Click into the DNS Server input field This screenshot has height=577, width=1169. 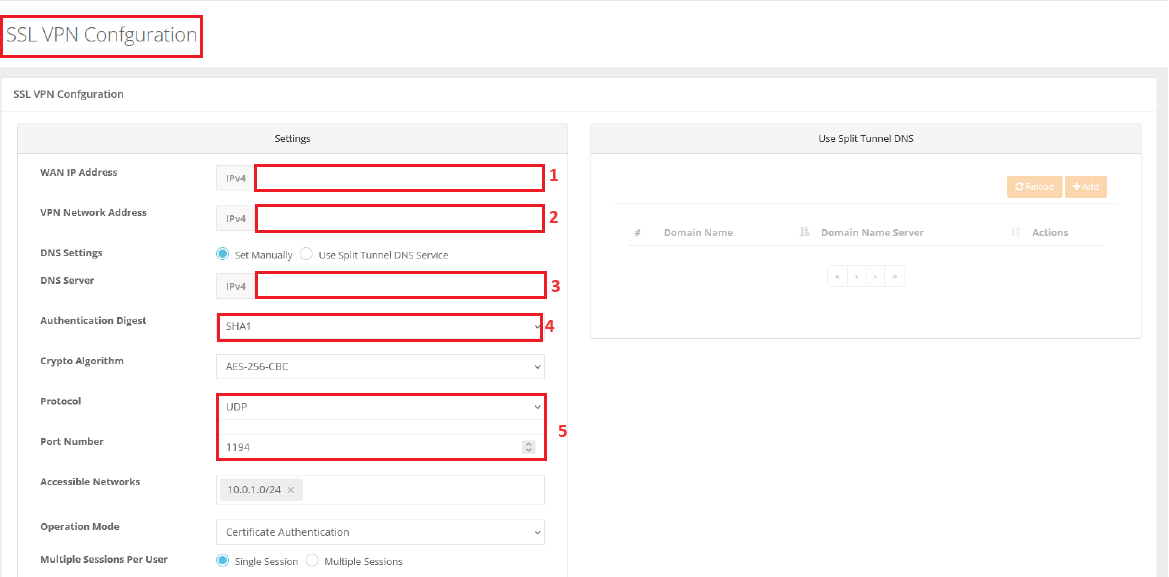pos(400,286)
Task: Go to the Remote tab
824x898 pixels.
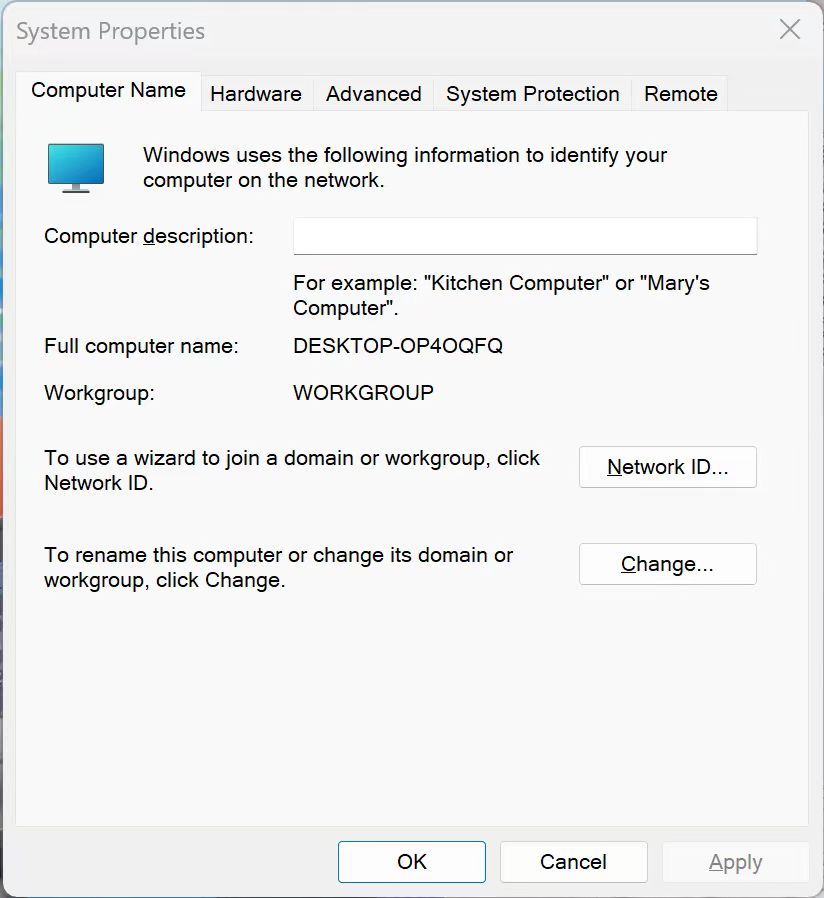Action: (x=680, y=94)
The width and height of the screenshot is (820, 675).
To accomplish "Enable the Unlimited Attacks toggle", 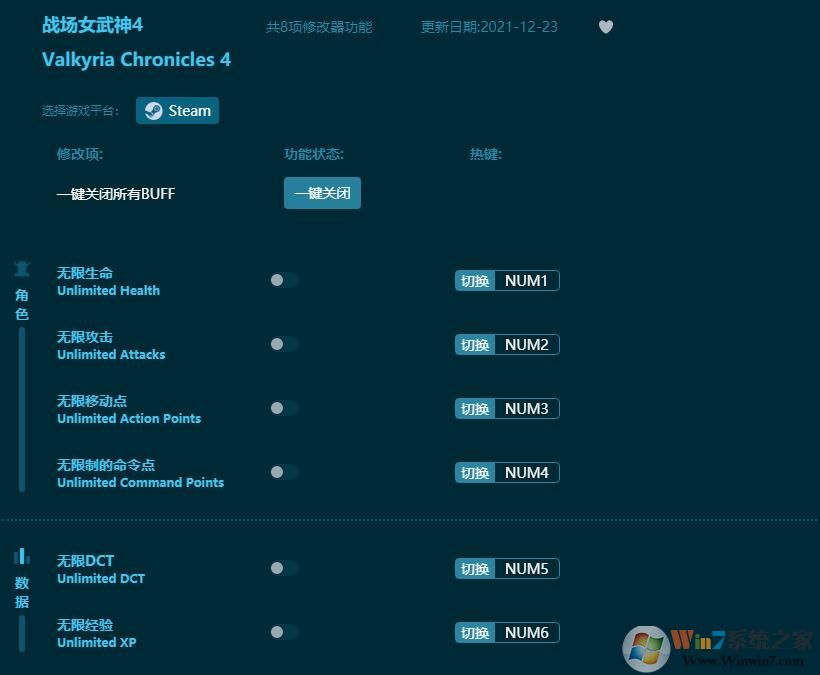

_ _ _ _

### Task description
Take the line containing "824x898 pixels." and all lines after it to the end of the data above, and reproduce them exactly, leaving out pictures. Nothing else belongs in the copy.

### Exercise response
824x898 pixels.
Action: (x=680, y=94)
The width and height of the screenshot is (820, 675).
To accomplish "Enable the Unlimited Attacks toggle", 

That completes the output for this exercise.